Risque d’interactions médicamenteuses dans la SEP

La sclérose en plaques (SEP) est une autre maladie pour laquelle la polymédication est préoccupante. Une étude récente a révélé que sur 627 patients atteints de SEP prenant en moyenne 5,3 médicaments chacun, environ 1 sur 25 était confronté à une interaction médicamenteuse potentiellement grave, et près des deux tiers avaient au moins une interaction potentiellement risquée. [3] 77 % de toutes les interactions médicamenteuses concernaient des médicaments sur ordonnance, 19 % des interaction étaient entre des médicaments sur ordonnance et d’autre en vente libre, et 4 % entre médicaments en vente libre. Il est donc important de connaître l’ensemble des médicaments que prend un patient, y compris les compléments alimentaires à base de plantes, étant donné que près de 60 % des personnes de 20 ans ou plus en consomment. Un quart des personnes de plus de 60 ans prennent au moins quatre compléments.

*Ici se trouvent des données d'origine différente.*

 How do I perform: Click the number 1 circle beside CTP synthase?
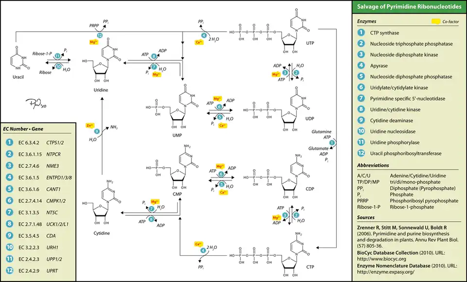[x=361, y=33]
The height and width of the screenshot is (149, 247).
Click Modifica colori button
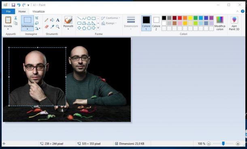pyautogui.click(x=220, y=23)
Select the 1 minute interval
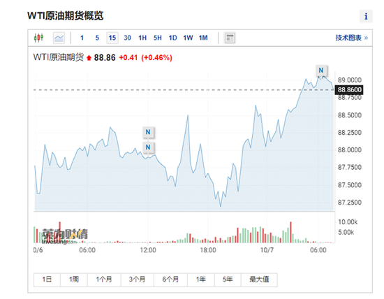 [x=82, y=38]
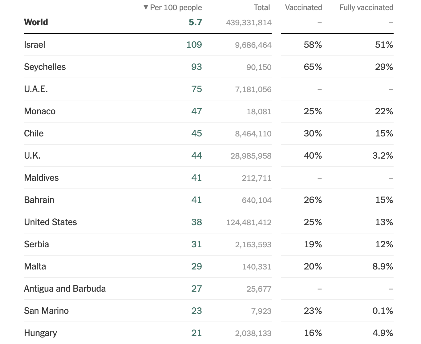Click the United States total 124,481,412
This screenshot has width=421, height=344.
(x=249, y=222)
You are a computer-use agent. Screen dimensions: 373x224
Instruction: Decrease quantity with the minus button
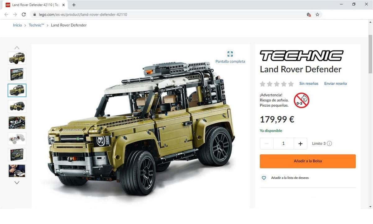[x=267, y=144]

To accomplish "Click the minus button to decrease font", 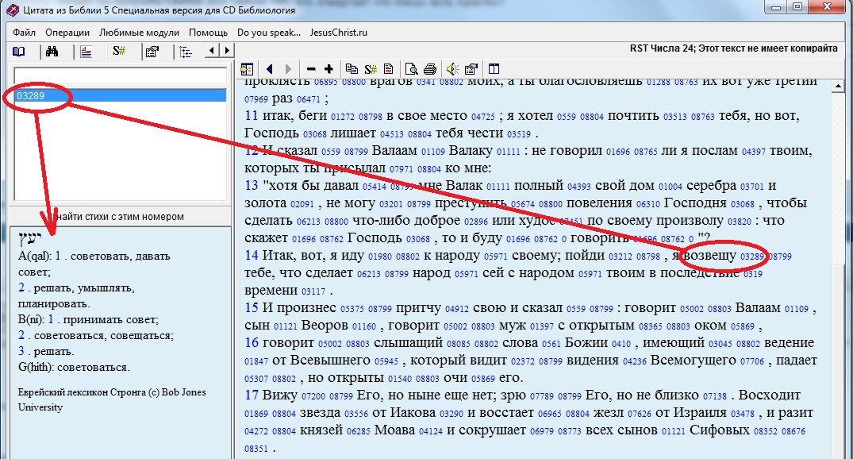I will tap(310, 69).
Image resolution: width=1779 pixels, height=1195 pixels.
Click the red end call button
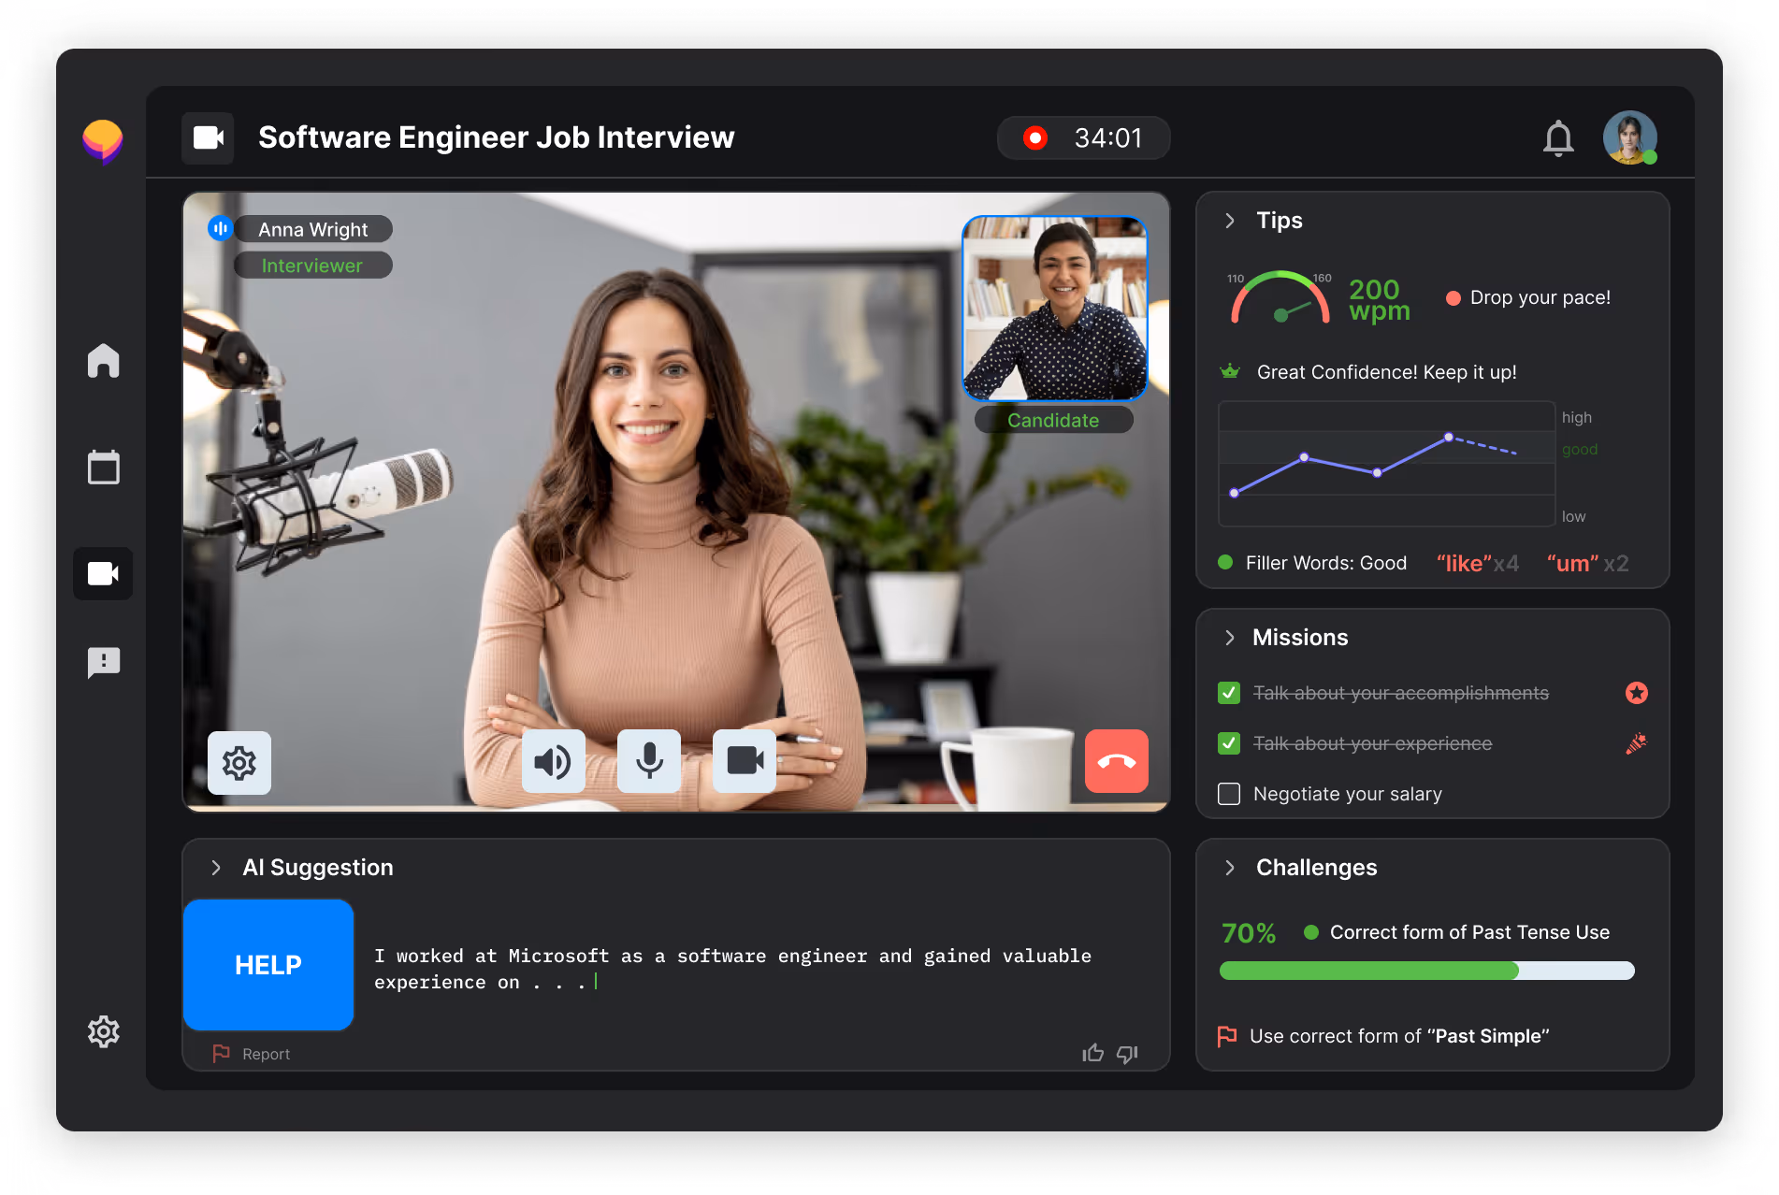(1116, 761)
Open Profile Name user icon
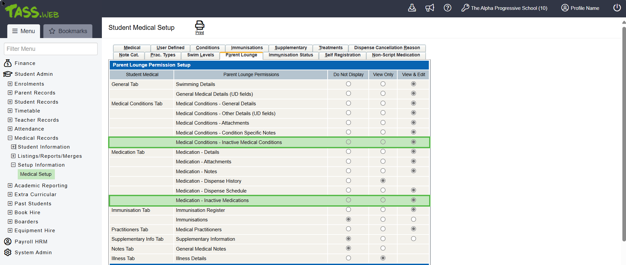Screen dimensions: 626x265 pos(565,8)
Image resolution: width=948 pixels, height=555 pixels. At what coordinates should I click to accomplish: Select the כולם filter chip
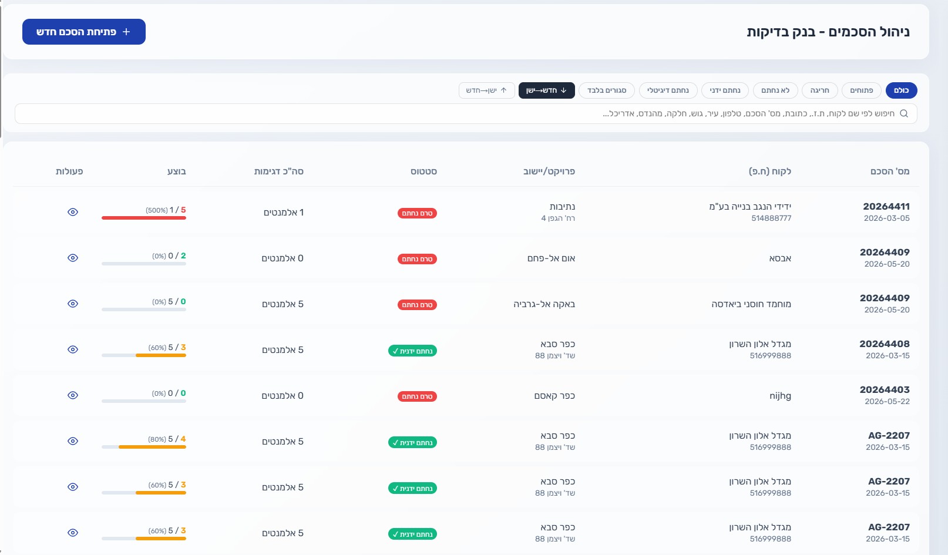point(901,90)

Quels médicaments dans la dorsalgie chez les patients âgés?

Les dorsalgies sont une cause fréquente de consommation de plusieurs médicaments, que ce soit en vente libre ou sur ordonnance, et plus particulièrement chez les patients âgés. Selon une nouvelle  étude , il est important de bien connaître ces traitements, certains étant plus sûrs et plus efficaces que d'autres. [4]

Les chercheurs ont ainsi évalué les médicaments utilisés chez les personnes âgées présentant des douleurs de la colonne vertébrale, en examinant 138 essais en double aveugle contrôlés par placebo.

L'acétaminophène présente un profil de sécurité favorable pour ces dorsalgies, mais les anti-inflammatoires non stéroïdiens (AINS) sont plus efficaces. Cependant, les AINS doivent être utilisés à des doses plus faibles à court terme, avec des précautions gastro-intestinales, ont rappelé les chercheurs. Les corticostéroïdes ont le moins de preuves à l'appui. En ce qui concerne les relaxants musculaires, la plupart des preuves favorisent la tizanidine et le baclofène.

Les investigateurs notent également que :

  • Les anciens antidépresseurs tricycliques doivent généralement être évités chez les personnes âgées en raison de leurs effets secondaires ; cependant, la nortriptyline et la désipramine peuvent être mieux tolérées pour les douleurs nerveuses du cou et du dos, à des doses plus faibles.

  • Les antidépresseurs plus récents, en particulier la duloxétine, un inhibiteur sélectif de la recapture de la sérotonine et de la noradrénaline, ont un meilleur profil de sécurité et une bonne efficacité pour les douleurs nerveuses liées à la colonne vertébrale.

  • Les opioïdes traditionnels sont généralement évités dans le traitement des douleurs liées à la colonne vertébrale chez les personnes âgées, en raison des risques associés.